Online gaming companies have made a detailed representation to the Finance Ministry, seeking clarity on the recent decision by the 50th GST Council to levy a 28 percent tax on the industry, sources told CNBC-TV18. The companies are concerned that this move could result in repetitive taxation on both online gaming platforms and players due to the imposition of GST on the full value of bets.
Representatives from various online gaming companies met with the Revenue Secretary on July 15 to discuss their apprehensions regarding the GST Council's decision. During the meeting, the Revenue Secretary informed the gaming companies that the decision to impose a 28 percent tax on online gaming was unanimous among the Council members.
The major point of contention raised by the gaming companies is the potential for repetitive taxation on the same amount of money. They argue that “taxing the full value of bet would lead to repeated taxation of the same rupee as players play with redeployed winnings. This will result in 50-70 percent tax on player money. This would impact investor confidence, lead to loss of jobs, hurt FDI into the sector.”
In light of these concerns, the Revenue Secretary requested the gaming companies to present calculations comparing the tax implications on “deposits” versus the tax on the full value of bets.
On average, a player participates in three to four games per deposit, further complicating the taxation dynamics.

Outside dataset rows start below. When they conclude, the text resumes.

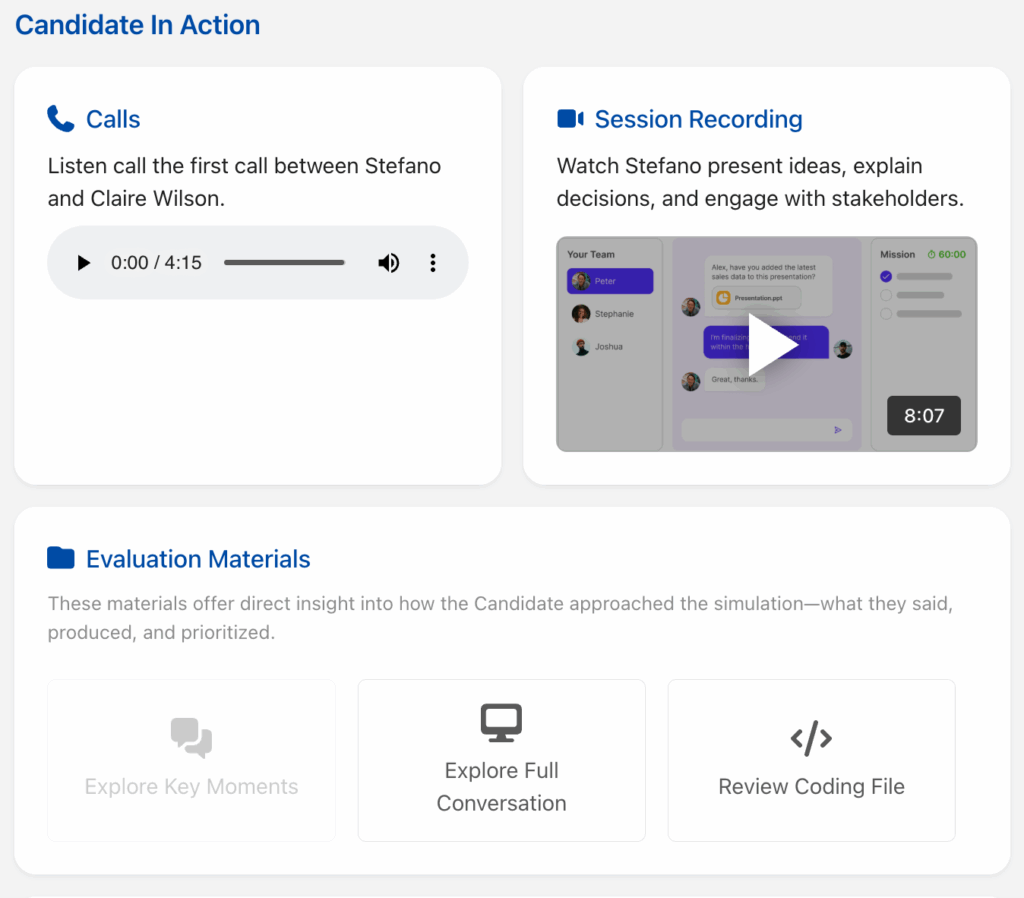The image size is (1024, 898).
Task: Click the call audio progress bar
Action: coord(285,263)
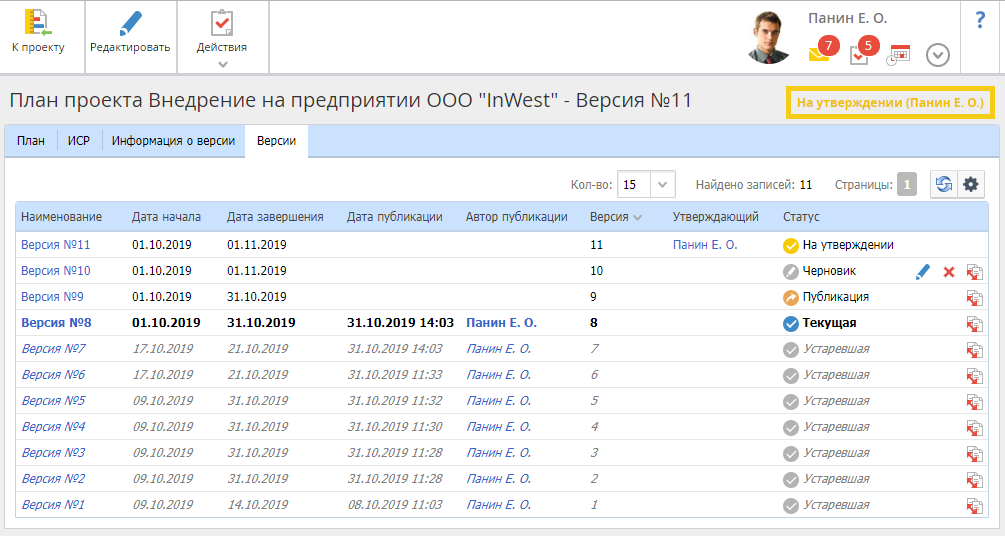Open the tasks icon with badge 5

point(859,55)
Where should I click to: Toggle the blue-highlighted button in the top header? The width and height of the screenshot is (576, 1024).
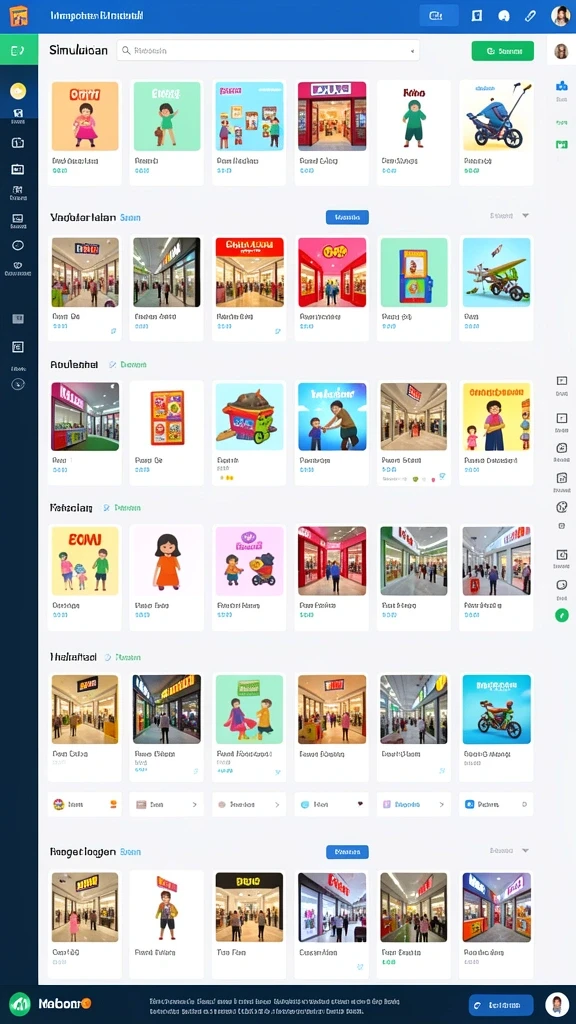[x=438, y=16]
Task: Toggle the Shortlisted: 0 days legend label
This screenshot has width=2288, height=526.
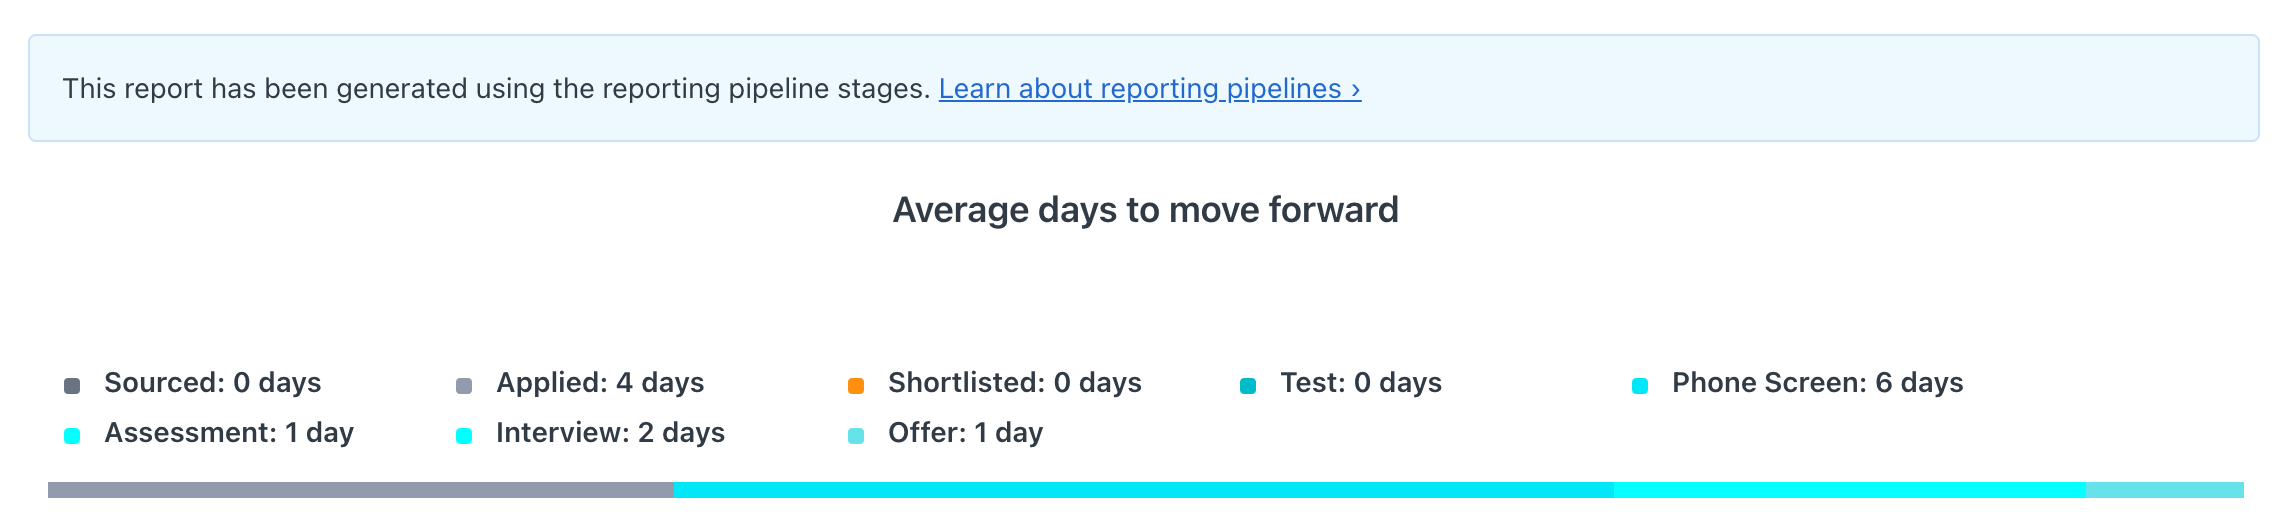Action: [x=1015, y=383]
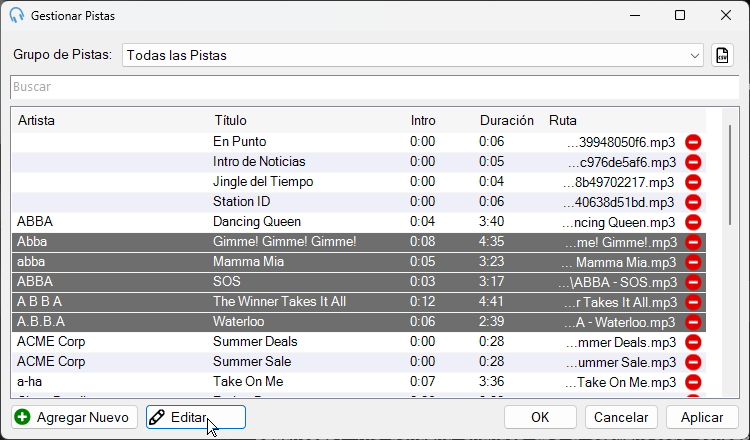
Task: Remove Mamma Mia using its red minus icon
Action: tap(693, 262)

The representatives of the online gaming companies also sought clarity on the apparent differentiation in tax rules when compared to casinos. They questioned why the GST is to be levied on chips bought at the time of entry in casinos, whereas online games will be taxed on the entire amount, including platform fees or the “full value of bets.”
To address their concerns, the gaming companies are requesting to be brought to par with casinos in terms of tax treatment. They advocate for taxing only the “deposits” made by users and not imposing additional taxes if the winnings are redeployed to play more games.
In a related development, 30 venture capital investors have written a letter to the Prime Minister, expressing their concerns over the potential impact of the 28 percent GST on the Gross Gaming Revenue (GGR) or platform fees.
On the other hand, if the “full value of bets” is taxed on every contest, including fully taxed winnings, the GST burden could skyrocket by 1,100 percent. The investors point out that this repetitive taxation on redeployed player winnings could lead to a scenario where over 50-70 percent of every rupee earned by players would go towards GST, making the online real money skill gaming business model economically unviable.
The investors propose that if “full value of bets” is taxed as the full deposit value i.e. deposits made by users and not taxed again if the winnings are redeployed to play a game (at par with casinos), there will be a 350 percent increase in GST burden on the sector.
This will result in the closure of most gaming startups and will require major restructuring across the industry to survive. Importantly, as deposits for online games are digital and made via authorised payment channels, it would allow GST authorities to track and verify all GST filings and remove any scope for manipulation by unscrupulous actors.